A week later Wendy appeared before the same court for setting fire to a litter bin, having been held in Holloway on remand. It was not her first offence and after the original trial the courts had placed her in a secure psychiatric hospital for treatment. This had to be a private hospital and the Regional Health Authority had spent money earmarked for secure beds on something else. So after a couple of years they stopped paying the bill and Wendy was sent home, without appropriate treatment. There had clearly been other similar cases and the Aylesbury judges were very unhappy with the situation.

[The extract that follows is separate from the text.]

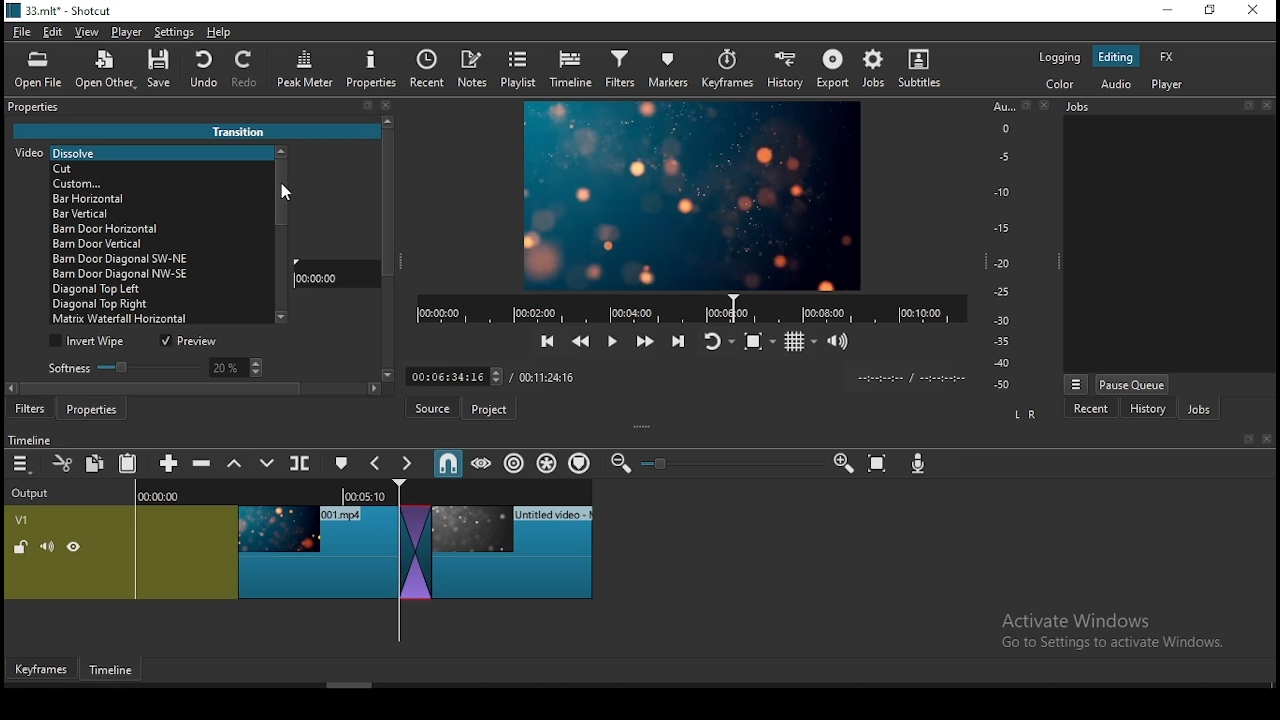 This screenshot has width=1280, height=720. Describe the element at coordinates (116, 672) in the screenshot. I see `Timeframe` at that location.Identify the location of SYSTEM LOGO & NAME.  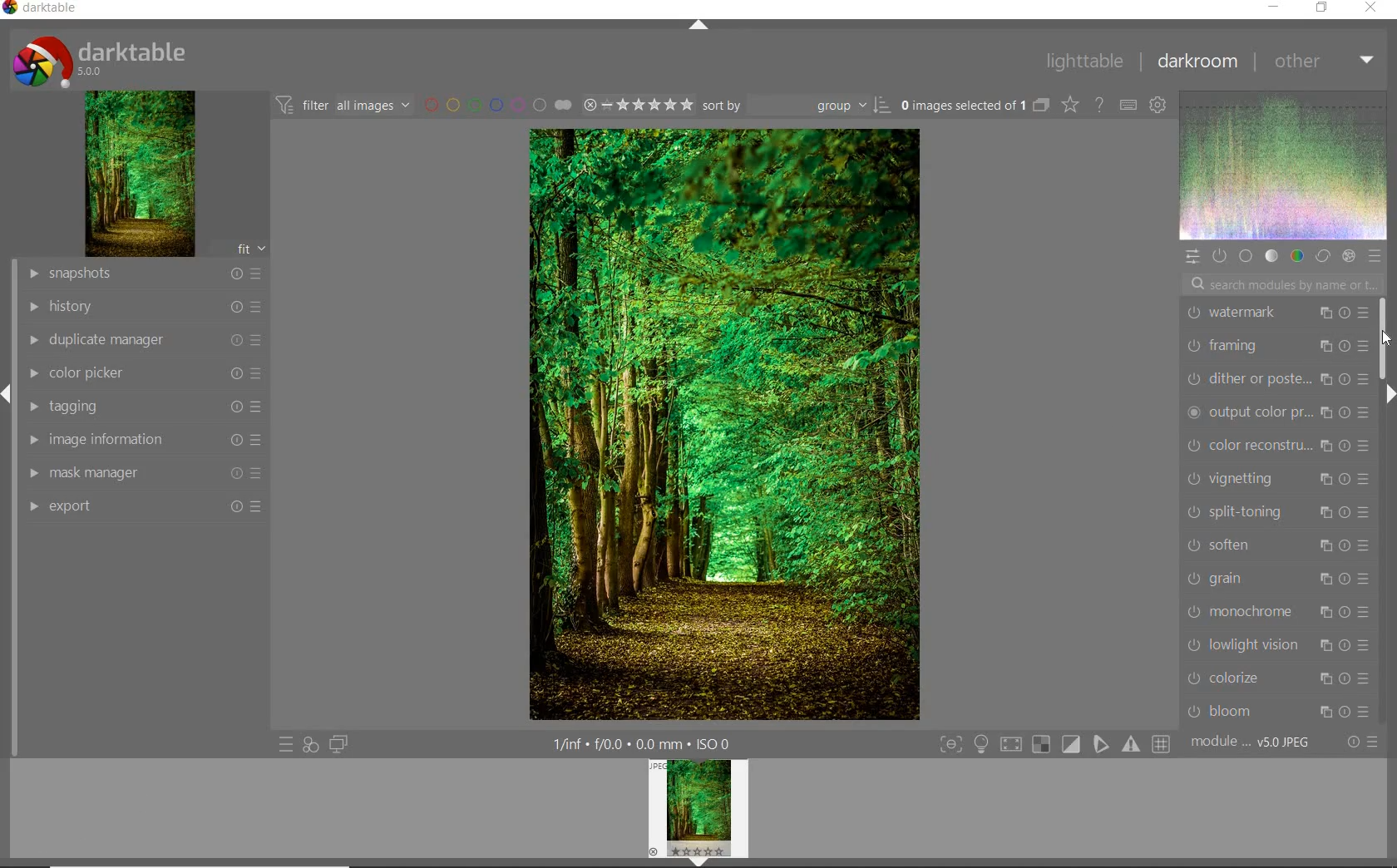
(101, 59).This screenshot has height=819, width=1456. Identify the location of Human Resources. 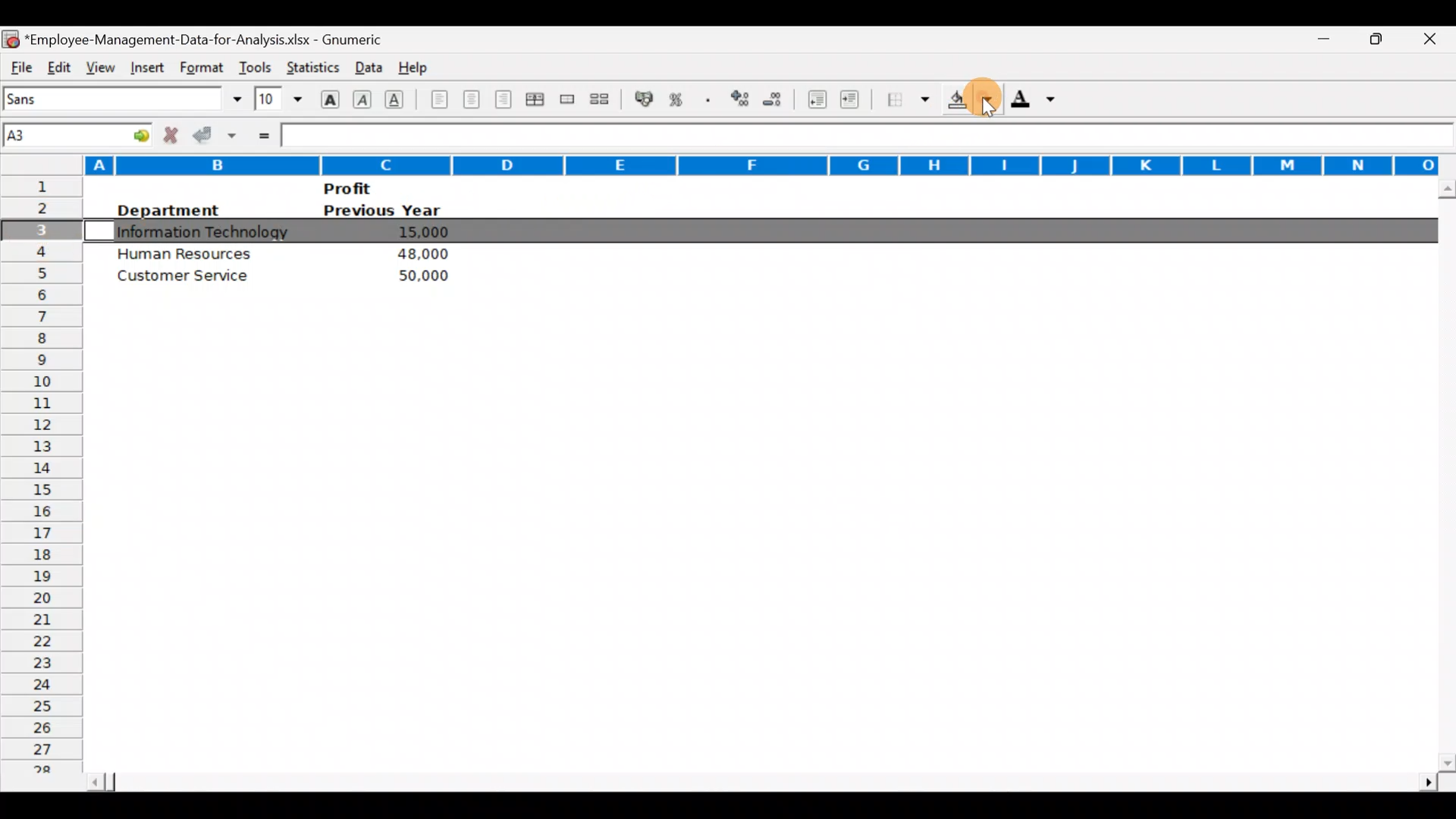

Wendy clearly needed treatment and was unsafe without but the NHS refused to provide a bed. So the judge deliberately gave a ridiculous sentence of life imprisonment to ensure the case got maximum publicity and went to the Court of Appeal - which later effectively told the NHS what it could do ....

In between the two cases my daughter Lucy appeared in the magistrate's court and was remanded in custody in Holloway prison. There was no doubt that what she had done was wrong - but was she mentally ill. As her parent's we were very worried and if she had not improved over the weekend we were planning to take action. Realizing there might be trouble I actually visited the police station and they confirmed that they were aware of her and considered that she was mentally ill.. Unknown to us, and to the police, a social worker was thinking the same way. Unfortunately the N.H.S. appear to have conveniently forgotten that only a few weeks before she had been discharged as an inpatient form the local psychiatric unit, and about a week before the crisis had been asked to stop attending the day centre because she was too excitable!

So Lucy found herself in "The Muppet House" in Holloway Prison - where Tina had been held, and in the next cell to Wendy. Basically she was too disturbed to conform to prison discipline - so automatically lost all privileges and ended up in a bare cell with a stinking mattress. She was in effect in solitary confinement 24 hour a day because if she was let out of her cell she fought like a daemon to avoid being put back in that hell-hole. For most of the four month she was held in Hollway she was too ill for normal visiting and many visits involved going into the cell block and talking to her through the small flap During that visit we could often hear the cries of despair from other prisoners held under similar conditions. The NHS claim it was just a coincidence but she was found a bed only days after the Court of Appeal had ruled in Wendy's case.

I don't know what happened to Tina and Wendy but in both cases they ended up in a secure psychiatric hospital because the period in Holloway had made them much worse. While Lucy started to recover from the tremendous damage she committed suicide on a relevant anniversary. The whole family was devastated. I abandoned my university research to campaign for better mental health services, and there is little doubt that her sister's death was indirectly a result of what happened.

When I look back the horror is all associated with the way she was treated - as if she had been an animal the R.S.P.C.A. could probably have prosecuted the prison for cruelty.  At least her sad death meant we could reassure ourselves that never again would she have to undergo the kind of torture that our so-called "civilized" society submitted her to.



And when I look at the day's news I tremble with the thought that more and more lives will be destroyed by in appropriate imprisonment when what they need is proper support to help them through their mental illness.